Because of cost and other factors, positive specimens are not regularly confirmed. Immunoassays for benzoylecgonine like the Enzyme Multiplied Immunoassay Technique (EMIT) are very specific; that is, there is little reaction with other compounds that might produce a positive result. Also, in the majority of cases, patients confirm the screens through self-reported cocaine use.

If your clinic policy is to regularly confirm positive specimens, experts recommend high performance liquid chromatography (HPLC) for clinical purposes and gas chromatography mass spectrometry (GCMS) for forensic purposes (e.g., Braithwaite et al. 1995).

Presenting the Results

Ideally, urine specimens should be tested immediately after collection while the patients wait. If you have a drug-testing system in your agency, and all testing is done by trained assistants, turnaround time can be very rapid (2 - 5 minutes). If your agency does not have laboratory capability, the results should be presented to patients as soon as possible.

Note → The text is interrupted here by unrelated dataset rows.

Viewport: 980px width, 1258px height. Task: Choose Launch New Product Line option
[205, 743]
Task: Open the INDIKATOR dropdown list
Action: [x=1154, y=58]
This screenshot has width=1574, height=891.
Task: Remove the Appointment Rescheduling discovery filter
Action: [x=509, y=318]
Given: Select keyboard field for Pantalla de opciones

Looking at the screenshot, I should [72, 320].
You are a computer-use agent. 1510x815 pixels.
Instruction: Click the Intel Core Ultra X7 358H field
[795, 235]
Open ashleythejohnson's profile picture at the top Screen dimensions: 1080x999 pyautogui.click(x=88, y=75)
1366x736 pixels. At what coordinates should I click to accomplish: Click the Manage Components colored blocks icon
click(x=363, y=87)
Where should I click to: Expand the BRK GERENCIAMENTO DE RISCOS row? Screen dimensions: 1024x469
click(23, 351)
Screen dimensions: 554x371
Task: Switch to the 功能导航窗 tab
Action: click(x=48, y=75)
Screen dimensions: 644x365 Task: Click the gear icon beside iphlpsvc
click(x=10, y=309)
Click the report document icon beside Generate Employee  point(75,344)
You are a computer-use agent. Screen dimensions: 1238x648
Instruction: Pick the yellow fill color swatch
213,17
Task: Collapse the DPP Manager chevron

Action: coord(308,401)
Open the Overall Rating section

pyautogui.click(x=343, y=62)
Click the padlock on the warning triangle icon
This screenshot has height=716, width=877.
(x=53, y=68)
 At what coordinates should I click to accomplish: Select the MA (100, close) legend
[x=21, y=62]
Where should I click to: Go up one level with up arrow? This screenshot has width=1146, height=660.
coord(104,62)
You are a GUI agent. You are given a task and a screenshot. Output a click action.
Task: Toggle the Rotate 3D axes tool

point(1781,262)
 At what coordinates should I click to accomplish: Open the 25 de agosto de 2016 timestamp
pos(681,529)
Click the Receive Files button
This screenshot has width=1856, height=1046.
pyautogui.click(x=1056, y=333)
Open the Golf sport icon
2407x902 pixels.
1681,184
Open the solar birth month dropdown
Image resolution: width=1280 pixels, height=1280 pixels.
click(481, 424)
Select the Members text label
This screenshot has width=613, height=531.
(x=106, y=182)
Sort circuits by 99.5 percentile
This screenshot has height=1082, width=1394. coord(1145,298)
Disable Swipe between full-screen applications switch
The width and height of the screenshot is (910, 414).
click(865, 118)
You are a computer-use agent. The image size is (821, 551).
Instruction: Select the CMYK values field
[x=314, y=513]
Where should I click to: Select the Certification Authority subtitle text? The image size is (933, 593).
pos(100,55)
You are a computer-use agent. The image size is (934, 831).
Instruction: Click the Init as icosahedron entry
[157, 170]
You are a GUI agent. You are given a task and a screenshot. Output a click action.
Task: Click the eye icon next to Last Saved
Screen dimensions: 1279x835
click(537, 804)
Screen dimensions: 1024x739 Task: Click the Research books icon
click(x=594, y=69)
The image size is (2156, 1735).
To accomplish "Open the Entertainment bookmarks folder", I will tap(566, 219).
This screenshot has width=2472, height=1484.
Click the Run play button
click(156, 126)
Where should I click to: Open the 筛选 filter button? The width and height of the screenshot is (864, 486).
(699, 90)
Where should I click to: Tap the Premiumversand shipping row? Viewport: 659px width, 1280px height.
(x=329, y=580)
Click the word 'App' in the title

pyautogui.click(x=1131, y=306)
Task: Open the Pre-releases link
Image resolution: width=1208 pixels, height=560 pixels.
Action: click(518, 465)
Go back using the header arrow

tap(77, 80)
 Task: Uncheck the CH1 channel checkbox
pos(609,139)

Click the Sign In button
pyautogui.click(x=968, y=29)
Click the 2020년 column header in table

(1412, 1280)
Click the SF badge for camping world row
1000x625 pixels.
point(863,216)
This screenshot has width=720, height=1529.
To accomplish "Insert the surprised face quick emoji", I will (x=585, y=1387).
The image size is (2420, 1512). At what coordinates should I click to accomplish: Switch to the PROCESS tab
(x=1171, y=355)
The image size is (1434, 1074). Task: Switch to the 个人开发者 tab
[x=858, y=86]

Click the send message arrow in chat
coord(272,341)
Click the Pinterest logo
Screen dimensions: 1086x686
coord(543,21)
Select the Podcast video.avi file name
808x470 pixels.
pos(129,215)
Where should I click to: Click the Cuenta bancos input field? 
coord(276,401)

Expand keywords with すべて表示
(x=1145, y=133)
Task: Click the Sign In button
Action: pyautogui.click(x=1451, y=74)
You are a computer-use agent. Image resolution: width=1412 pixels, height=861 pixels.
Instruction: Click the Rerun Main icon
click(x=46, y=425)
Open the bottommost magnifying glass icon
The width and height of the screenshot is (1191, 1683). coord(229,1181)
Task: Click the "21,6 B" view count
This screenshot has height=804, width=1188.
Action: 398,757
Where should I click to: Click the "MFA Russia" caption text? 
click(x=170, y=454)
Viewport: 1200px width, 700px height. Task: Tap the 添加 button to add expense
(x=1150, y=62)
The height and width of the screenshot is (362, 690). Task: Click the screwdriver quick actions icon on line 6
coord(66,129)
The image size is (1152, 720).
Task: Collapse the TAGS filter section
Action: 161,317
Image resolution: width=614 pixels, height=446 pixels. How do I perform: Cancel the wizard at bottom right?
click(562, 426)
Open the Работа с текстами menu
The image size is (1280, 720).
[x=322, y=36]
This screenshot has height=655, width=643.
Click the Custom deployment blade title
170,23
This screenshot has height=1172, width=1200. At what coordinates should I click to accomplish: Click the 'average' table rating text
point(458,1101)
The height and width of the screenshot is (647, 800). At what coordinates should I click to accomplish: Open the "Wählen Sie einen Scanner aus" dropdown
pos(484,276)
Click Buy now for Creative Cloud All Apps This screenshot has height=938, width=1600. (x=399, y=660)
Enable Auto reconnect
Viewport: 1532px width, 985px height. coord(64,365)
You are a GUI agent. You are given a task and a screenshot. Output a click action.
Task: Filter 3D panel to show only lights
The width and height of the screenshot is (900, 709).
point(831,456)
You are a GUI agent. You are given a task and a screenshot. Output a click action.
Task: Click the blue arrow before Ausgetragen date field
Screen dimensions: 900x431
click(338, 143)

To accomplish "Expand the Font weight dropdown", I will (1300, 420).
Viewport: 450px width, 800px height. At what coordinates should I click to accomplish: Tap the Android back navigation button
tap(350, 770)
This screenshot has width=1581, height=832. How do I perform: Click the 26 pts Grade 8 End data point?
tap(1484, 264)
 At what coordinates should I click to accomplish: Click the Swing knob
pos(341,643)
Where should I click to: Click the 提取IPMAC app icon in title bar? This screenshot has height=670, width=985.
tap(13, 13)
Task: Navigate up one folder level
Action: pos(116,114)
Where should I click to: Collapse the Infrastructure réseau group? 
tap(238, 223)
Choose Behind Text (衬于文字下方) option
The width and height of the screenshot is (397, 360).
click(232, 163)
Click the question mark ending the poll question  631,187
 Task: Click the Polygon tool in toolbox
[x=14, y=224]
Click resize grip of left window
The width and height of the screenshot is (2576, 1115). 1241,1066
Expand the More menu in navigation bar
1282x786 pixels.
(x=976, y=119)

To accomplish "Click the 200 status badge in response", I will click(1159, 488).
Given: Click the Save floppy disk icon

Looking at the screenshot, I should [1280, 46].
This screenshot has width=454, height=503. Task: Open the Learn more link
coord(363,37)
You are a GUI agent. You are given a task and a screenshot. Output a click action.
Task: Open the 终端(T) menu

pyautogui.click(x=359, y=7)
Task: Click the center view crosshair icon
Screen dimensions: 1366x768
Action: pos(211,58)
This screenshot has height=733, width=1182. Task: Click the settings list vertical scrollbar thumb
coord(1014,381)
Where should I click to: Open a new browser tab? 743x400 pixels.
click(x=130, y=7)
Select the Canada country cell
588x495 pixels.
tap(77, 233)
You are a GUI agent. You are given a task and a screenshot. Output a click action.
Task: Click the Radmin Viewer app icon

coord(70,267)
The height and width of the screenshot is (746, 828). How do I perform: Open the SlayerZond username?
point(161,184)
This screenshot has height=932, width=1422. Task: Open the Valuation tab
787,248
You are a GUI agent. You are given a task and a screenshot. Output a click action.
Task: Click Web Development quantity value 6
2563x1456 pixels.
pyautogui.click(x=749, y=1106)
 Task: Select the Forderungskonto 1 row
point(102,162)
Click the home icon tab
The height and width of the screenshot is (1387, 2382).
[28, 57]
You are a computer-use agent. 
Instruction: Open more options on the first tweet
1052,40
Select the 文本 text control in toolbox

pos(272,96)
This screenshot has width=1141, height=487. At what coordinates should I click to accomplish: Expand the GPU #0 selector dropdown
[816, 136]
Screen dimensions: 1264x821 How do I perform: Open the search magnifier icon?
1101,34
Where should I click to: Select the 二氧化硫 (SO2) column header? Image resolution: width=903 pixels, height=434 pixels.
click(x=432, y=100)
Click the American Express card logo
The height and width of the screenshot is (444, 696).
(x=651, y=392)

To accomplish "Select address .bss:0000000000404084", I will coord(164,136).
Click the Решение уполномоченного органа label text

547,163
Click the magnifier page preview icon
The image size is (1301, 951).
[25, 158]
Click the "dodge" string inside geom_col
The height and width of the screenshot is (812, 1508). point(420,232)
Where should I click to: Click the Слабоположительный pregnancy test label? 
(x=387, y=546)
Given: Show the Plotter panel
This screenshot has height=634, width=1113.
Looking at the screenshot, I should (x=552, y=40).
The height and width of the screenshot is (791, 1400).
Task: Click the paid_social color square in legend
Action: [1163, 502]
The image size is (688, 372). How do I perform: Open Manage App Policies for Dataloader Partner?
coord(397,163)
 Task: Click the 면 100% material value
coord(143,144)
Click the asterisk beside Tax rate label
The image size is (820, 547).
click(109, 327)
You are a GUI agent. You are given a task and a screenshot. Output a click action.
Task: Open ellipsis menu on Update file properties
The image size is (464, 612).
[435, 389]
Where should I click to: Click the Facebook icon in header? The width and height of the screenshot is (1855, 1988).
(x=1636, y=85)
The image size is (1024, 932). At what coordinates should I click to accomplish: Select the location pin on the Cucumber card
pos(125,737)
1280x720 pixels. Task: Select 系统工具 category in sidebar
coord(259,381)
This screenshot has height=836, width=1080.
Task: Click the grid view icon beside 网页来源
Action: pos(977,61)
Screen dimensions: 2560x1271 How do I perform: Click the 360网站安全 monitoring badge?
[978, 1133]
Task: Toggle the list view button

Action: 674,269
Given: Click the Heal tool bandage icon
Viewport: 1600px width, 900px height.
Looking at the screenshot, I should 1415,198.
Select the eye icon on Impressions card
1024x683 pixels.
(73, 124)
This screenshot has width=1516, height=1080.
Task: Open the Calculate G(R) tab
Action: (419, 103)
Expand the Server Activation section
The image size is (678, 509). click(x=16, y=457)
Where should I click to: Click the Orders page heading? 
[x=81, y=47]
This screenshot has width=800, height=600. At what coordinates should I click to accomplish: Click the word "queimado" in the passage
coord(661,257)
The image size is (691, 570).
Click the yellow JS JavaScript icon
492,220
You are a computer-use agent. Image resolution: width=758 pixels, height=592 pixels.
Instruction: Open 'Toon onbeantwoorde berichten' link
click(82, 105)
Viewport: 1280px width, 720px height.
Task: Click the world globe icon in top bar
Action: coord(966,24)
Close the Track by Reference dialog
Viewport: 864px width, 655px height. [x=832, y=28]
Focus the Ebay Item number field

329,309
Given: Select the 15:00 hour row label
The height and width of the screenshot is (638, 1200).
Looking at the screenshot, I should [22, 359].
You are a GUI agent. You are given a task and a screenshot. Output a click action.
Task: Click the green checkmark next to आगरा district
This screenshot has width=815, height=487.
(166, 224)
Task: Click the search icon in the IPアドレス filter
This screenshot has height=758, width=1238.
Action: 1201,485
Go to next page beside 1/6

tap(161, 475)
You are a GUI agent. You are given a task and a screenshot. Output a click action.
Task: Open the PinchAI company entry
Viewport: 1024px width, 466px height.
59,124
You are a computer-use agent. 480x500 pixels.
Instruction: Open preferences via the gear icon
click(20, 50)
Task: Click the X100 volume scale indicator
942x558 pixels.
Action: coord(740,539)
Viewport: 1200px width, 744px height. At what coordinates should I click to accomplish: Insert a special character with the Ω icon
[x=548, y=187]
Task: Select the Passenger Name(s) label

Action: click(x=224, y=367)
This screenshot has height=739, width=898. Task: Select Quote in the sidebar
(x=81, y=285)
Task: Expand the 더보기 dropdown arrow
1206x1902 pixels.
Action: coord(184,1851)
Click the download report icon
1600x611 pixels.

To be consistent with the CRA + Vouchers model, staff should adhere to the following protocol when informing patients of their urinalysis results.

  • Engage in pleasant conversation with patients while waiting for the results of the urinalysis.
  • If the specimen is negative for cocaine use (clean), give the patients a voucher. Provide positive feedback to the patients and engage in positive interaction for a few minutes.
    " Good job, Jim. You're doing great. That's three in a row. How's work going ? Great, keep it up. What do you have planned this weekend?"
  • If the specimen is positive for cocaine use (dirty), ask patients about the amount of cocaine used and on what day. Record this information. Tell patients to speak to their therapist and immediately terminate the conversation. This is very important. Do not engage in pleasant conversation. Do not ask about what happened. Do not give therapeutic advice. Merely refer patients to their therapist.
  • Inform the therapist of the urinalysis result as soon as possible.